Bright Lights, Big City

David Zwirner, New York, USA

BY Michael Wilson in Reviews | 11 NOV 03

Following David Zwirner's habit of giving over the traditionally moribund summer slot to adventurers in the recent past, 'Bright Lights, Big City' is also consistent with New York's current nostalgic obsession with the downtown scene of 20 years ago. As music store shelves groan under the weight of No Wave and Punk Funk reissues, so a variety of art stars from a similar milieux are being wheeled out for a new generation. And while a few of their efforts taste rather better now than they did at the time, others have soured rather than matured.

'Bright Lights, Big City' was arranged to coincide with the launch of the third issue of Charley - a scrapbook of art magazine pages from the 1980s and early 1990s assembled by Maurizio Cattelan, Massimiliano Gioni and Ali Subotnick, with the help of designers The Purtill Family Business. Named after the ubiquitous Artnet Magazine newshound Charlie Finch (and surely also in reference to what the nameless hero of Jay McInerney's decade-defining novel affectionately dubs 'Bolivian Marching Powder'), this self-consciously bloated publication is a sobering run-down of how much work dutifully reported on and often highly rated at the time is now either a lingering embarrassment or lining the dustbin of history. That the exhibition itself is a similar experience may or may not have been what its curators had in mind.

Currently enjoying renewed success, Rob Pruitt was once a victim of changing tastes when a superficially off-colour collaboration with Stuart Early was poorly received by the politically correct audience of the early 1990s. 'Bright Lights, Big City' features instead the duo's Music Videos (1989), which star a cadre of art world celebrities, including Richard Prince and Sarah Morris, performing dire karaoke versions of commercial pop hits, and Sculpture for Teenage Boys (Miller Pyramid, 13 High) (1990), a monumental stack of sticker-plastered beer cans. Both works attest to a fascination with throwaway culture that, arguably, seems rather more in tune with today's sensibilities than those of the time at which they were made.

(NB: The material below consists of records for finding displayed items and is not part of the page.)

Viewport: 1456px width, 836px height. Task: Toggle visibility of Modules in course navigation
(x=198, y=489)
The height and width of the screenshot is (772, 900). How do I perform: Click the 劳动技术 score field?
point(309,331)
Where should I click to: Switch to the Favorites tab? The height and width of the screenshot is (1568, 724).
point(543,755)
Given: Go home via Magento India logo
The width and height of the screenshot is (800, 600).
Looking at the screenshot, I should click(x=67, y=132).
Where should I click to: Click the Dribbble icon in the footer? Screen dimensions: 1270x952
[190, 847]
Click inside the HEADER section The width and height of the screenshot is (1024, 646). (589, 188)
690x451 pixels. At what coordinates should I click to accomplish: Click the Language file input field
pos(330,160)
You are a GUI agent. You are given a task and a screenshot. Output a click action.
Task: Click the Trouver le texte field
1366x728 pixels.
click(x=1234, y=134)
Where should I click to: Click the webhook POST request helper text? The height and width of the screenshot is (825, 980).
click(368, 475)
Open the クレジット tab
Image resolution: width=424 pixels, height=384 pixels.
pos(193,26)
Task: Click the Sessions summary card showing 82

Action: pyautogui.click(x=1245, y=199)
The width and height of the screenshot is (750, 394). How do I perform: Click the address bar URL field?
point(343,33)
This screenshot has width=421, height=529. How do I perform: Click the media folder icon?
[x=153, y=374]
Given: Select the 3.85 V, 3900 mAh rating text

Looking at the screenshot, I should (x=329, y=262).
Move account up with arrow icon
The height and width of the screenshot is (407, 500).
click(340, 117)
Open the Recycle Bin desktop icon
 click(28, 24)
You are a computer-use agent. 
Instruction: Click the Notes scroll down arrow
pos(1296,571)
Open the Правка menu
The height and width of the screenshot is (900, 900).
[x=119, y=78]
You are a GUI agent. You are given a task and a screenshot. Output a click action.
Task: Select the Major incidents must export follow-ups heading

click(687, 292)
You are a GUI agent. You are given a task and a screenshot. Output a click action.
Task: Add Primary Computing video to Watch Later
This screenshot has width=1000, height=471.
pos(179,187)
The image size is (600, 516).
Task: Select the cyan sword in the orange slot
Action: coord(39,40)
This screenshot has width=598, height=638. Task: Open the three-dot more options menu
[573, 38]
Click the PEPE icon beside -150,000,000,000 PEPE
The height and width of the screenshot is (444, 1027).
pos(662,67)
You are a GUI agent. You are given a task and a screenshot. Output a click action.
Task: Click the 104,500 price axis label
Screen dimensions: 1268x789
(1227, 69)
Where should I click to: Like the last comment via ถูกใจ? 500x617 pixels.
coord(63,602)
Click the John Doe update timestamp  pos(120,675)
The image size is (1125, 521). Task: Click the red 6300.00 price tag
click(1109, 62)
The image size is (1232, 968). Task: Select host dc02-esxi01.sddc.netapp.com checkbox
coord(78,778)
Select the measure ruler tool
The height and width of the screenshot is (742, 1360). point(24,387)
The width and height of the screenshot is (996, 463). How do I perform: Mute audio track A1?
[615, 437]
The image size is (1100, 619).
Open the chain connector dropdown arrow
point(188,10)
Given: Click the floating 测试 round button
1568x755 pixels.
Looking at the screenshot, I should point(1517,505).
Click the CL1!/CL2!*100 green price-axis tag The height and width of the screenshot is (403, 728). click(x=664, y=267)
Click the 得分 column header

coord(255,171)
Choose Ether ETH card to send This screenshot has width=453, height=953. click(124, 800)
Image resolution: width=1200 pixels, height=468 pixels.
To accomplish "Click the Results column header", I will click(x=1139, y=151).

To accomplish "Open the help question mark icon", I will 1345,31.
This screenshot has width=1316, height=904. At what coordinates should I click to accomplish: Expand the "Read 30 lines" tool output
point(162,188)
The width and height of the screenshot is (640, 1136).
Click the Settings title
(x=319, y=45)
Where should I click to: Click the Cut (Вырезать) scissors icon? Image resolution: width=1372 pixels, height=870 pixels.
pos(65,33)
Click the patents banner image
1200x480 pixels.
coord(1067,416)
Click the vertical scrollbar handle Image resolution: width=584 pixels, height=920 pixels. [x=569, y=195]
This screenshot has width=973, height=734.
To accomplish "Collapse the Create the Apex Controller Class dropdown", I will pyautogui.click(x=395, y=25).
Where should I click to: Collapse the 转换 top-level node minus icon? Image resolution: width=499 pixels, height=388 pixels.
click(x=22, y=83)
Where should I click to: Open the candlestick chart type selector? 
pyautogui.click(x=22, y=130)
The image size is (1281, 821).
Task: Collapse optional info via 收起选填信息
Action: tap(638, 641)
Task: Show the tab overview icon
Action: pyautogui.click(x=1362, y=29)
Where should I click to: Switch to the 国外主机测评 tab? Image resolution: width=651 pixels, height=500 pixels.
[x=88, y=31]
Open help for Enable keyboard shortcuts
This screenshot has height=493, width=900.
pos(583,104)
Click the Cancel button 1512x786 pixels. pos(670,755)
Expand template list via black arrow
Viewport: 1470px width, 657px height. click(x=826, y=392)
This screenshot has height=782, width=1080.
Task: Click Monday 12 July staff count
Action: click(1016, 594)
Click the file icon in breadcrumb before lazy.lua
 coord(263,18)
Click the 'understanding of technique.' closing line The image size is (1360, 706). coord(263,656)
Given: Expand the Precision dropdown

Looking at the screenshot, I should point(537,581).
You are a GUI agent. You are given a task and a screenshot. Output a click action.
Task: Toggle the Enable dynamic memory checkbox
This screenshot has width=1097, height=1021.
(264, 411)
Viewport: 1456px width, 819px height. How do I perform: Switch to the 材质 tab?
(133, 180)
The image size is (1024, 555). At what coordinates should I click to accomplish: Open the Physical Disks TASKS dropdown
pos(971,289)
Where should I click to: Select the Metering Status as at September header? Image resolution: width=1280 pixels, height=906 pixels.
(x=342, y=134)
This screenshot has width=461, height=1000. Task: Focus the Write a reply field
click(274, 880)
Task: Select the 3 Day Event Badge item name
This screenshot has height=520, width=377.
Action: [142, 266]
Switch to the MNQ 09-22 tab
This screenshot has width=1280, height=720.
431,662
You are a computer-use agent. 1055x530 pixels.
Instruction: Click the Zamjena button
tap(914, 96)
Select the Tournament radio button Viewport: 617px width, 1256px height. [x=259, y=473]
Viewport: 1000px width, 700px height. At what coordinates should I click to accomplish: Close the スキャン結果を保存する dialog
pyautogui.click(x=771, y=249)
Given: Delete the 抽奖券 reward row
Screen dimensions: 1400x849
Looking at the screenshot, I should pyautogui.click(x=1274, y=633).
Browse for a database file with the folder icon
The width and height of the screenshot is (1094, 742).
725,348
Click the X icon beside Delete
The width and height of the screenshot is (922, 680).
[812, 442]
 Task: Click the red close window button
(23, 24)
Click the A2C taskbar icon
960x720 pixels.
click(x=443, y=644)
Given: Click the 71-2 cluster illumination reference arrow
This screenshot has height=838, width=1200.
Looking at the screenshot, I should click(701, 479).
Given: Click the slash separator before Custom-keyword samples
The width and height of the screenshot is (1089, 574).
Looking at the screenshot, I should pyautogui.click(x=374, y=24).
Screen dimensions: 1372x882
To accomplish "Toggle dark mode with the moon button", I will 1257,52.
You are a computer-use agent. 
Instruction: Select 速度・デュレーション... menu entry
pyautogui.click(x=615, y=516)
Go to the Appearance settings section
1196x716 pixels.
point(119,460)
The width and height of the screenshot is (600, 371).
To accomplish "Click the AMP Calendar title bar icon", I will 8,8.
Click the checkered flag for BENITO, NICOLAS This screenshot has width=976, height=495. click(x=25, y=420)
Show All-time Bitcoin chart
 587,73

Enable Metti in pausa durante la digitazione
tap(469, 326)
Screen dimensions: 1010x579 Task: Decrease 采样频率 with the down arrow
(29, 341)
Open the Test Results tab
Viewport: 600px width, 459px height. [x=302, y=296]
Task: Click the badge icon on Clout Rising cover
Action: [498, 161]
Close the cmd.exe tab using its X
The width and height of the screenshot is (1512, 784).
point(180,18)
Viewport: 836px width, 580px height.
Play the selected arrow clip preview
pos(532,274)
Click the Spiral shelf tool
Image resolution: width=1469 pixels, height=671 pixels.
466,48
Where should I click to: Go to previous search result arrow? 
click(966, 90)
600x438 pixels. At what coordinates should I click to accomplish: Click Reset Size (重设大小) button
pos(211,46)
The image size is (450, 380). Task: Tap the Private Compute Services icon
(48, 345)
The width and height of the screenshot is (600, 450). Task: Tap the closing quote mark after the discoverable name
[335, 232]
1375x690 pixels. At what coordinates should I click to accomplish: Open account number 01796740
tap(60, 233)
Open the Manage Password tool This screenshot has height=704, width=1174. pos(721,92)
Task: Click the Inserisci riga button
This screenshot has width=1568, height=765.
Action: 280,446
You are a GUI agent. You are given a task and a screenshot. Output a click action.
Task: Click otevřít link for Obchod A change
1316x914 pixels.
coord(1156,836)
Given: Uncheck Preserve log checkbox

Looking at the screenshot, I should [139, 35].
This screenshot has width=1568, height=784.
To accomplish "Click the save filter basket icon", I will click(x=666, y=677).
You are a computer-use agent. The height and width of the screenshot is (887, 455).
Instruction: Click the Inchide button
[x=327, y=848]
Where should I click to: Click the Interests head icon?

David Robbins' Talent (1986), in which 18 artists are given the headshot treatment, belongs in the same category. Robert Longo's glam hair-do is a show-stopper.

If one form sums up the vampiric character of the market in 1980s New York, it is surely Graffiti art. The speed at which a number of the previously underground genre's top dogs were 'discovered', promoted, squeezed dry and unceremoniously dropped is now rarely mentioned, but it only takes an appearance of two works by Lee Quinones to bring it all flooding back. As ever, the work - even the iconic portrait Debbie Harry (1981) - looks profoundly out of place in a gallery, its energy dissipated by the absence of the context provided by subway and street.

Also dependent on an exterior urban setting is Krzysztof Wodiczko's Homeless Vehicle, Version 3 (1988), a mobile aluminium living-pod based on a shopping trolley but which 'bears a resemblance to a weapon'. It is a well-intentioned project but seems heavy-handed next to later, more thoughtful, treatments of related issues by Nils Norman and others.

The work of Jessica Diamond, on the other hand, only seems more enjoyable as time wears on, whether she seems to be addressing Real World concerns or not. Her wall painting Money Having Sex (1988) combines two obsessions of the 1980s that seem unlikely ever to go away and does swift justice to them both, as two dollar signs tease and tangle with each other before finally sharing a 'post-coital cig'.

'Bright Lights, Big City' is predictably haunted by the spectre of AIDS. Group Material's Aids & Insurance (1990) poster, designed for public distribution, deliberately misattributes an appeal for love and understanding to then president George Bush senior. The reaction of disbelief that this provokes neatly highlights a critical difference in attitudes towards the disease between government and citizenry that remains largely extant under the present administration. Ron Jones' Untitled (Core of the Human Retrovirus: Human T-Lymphatic Virus Type I which Contains Protein p25, the RNA which Carried the Virus's Genetic Information, and the Enzyme Reverse Transcriptase, corresponding to the Viral RNA) (1989) models the biological specificities with which the world was forced to become familiar into a Brancusi-esque bronze. As with Peter Saville's sleeve design for New Order's Substance (1987), Jones' aestheticization of the condition renders its horror all the more insidious.

Clearly partial, indifferently hung and not without its share of filler and irrelevance, 'Bright Lights, Big City' hardly constitutes the kind of comprehensive critical reassessment of the 1980s that would be useful just now - that task should probably go to a museum. But in reminding us of a few of the period's highlights, as well as a whole catalogue of its flaws, it has value as both gentle warning bell and refreshing pause for breath.